Alex Zarini had been in South Africa for exactly one hour.
He walked into the back garden of his Airbnb near Kruger National Park and found zebras, nyala and impala running through it.
“The animals came in a sudden mob through the backyard,” the 30-year-old Canadian told CreatorZine.
“Then they left just as fast. I was shocked and generally speechless when I saw it at first. I just grabbed my phone and started to record because I didn’t want to miss it.”
The clip picked up over 40,000 views and nearly 1,300 likes on Instagram.
‘Are you by any chance building Noah’s Ark?’
The comments section went exactly where you would expect.
“Are you by any chance building Noah’s Ark?” asked one viewer.

“I wish that was me when I see animals like that in my own backyard,” said another.
A third took a different angle entirely: “Meals on wheels.”
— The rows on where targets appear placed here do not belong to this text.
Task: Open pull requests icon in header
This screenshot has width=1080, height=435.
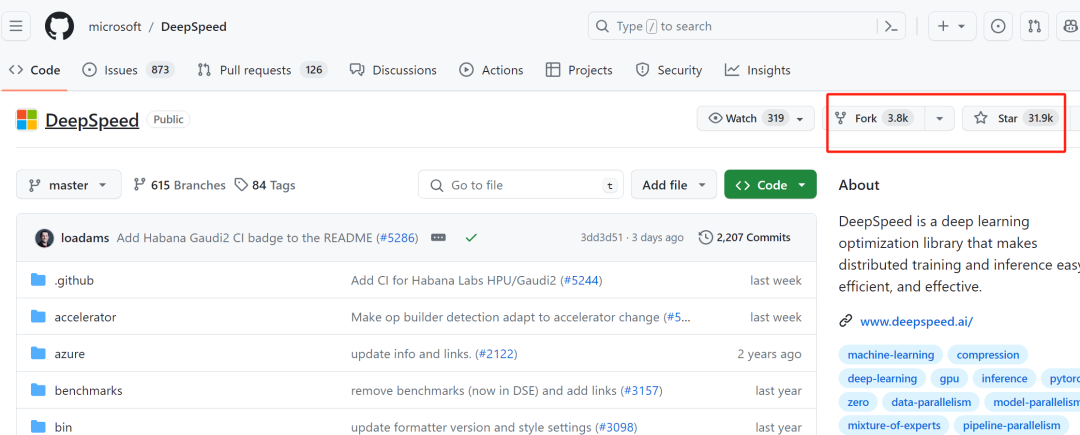Action: 1033,26
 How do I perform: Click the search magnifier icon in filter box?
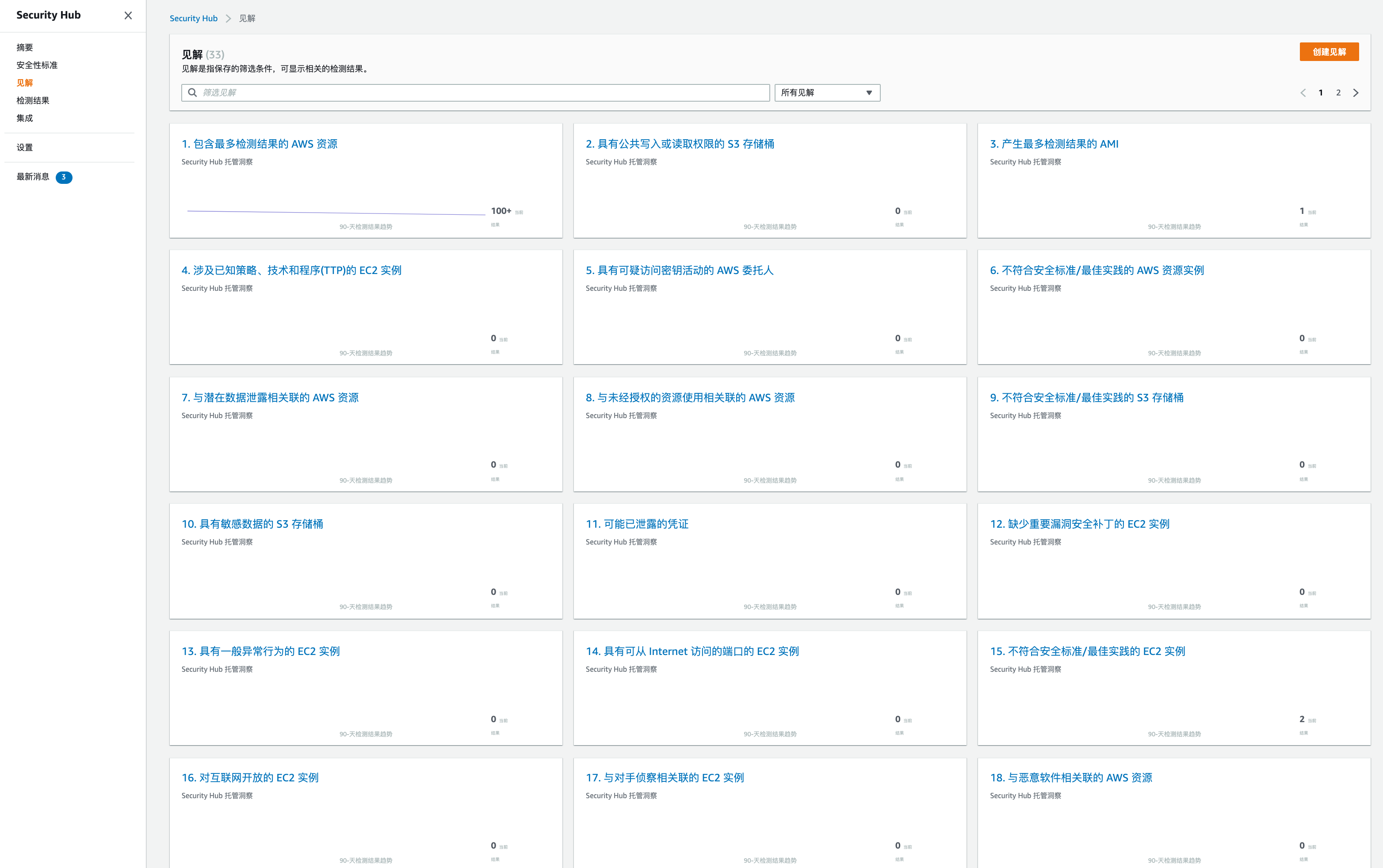(x=192, y=92)
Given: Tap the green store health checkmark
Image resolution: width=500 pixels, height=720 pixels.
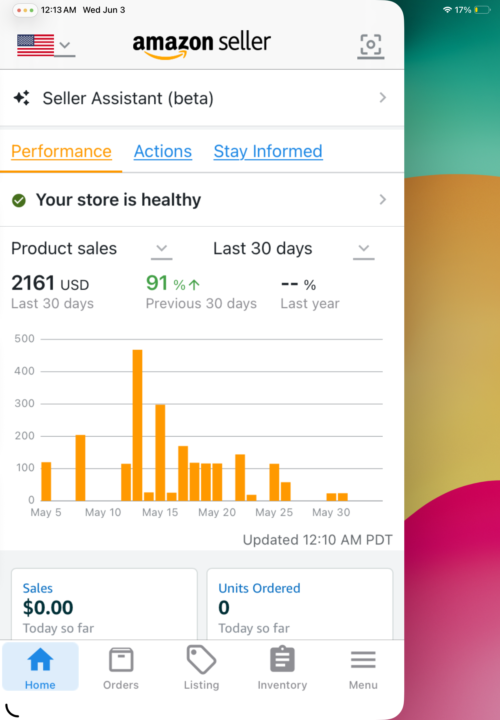Looking at the screenshot, I should 19,200.
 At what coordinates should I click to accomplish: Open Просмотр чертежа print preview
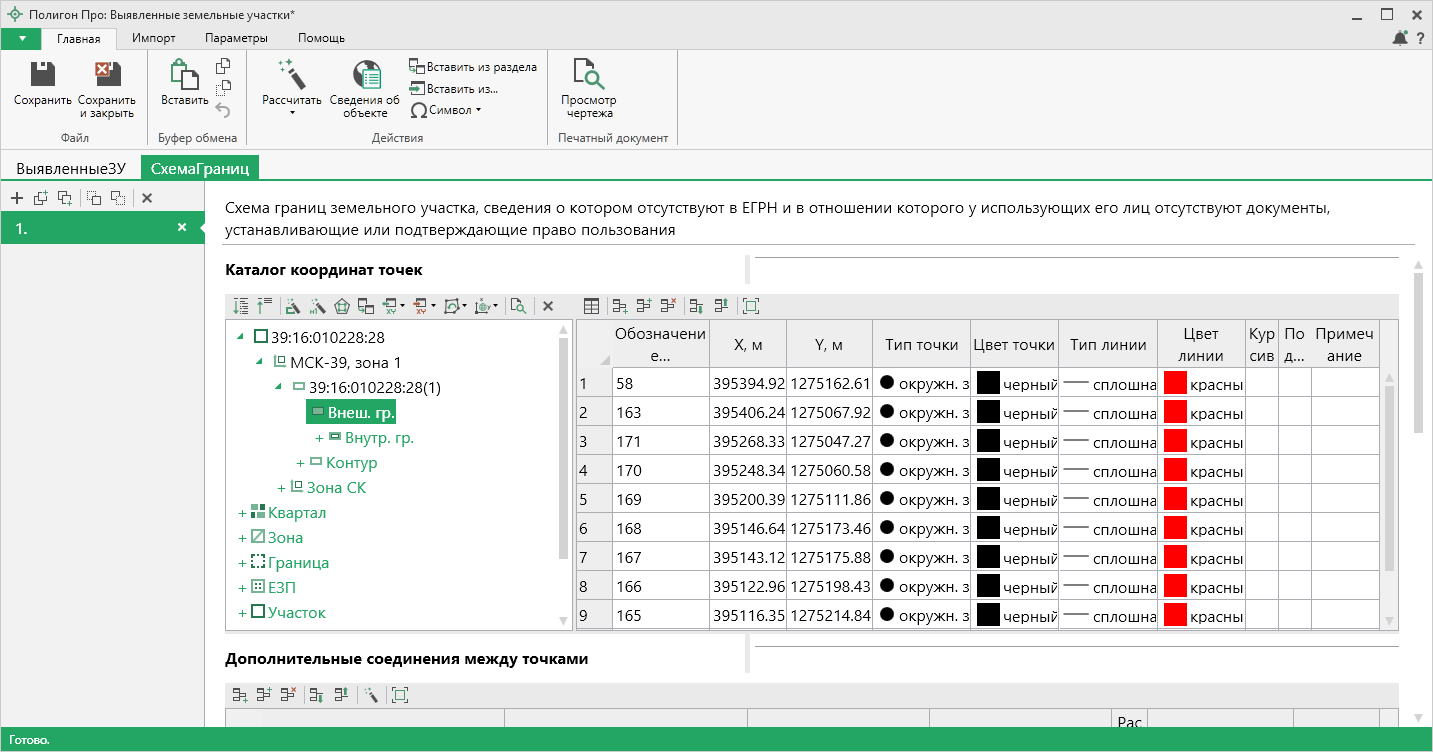[x=588, y=76]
Zarini, an ironworker from Ontario, said the experience confirmed South Africa as a destination for anyone who wants close wildlife encounters.
“South Africa is an ultimate destination for wildlife lovers and anybody that wants to have that experience should definitely check it out.”
Why it matters

Travel content that relies on expensive equipment, elaborate planning and professional editing fills social media.
Then someone checks into an Airbnb, walks outside and films a stampede of wild animals on a phone, and it outperforms most of it.
Zarini’s clip works because it is pure unplanned spectacle, the kind of moment that no itinerary could guarantee and no production budget could improve.
For travel creators, the reminder is useful: the most shareable content is often the thing you did not expect to film.
Proximity to Kruger National Park presumably helped. The Airbnb listing has probably never had better marketing.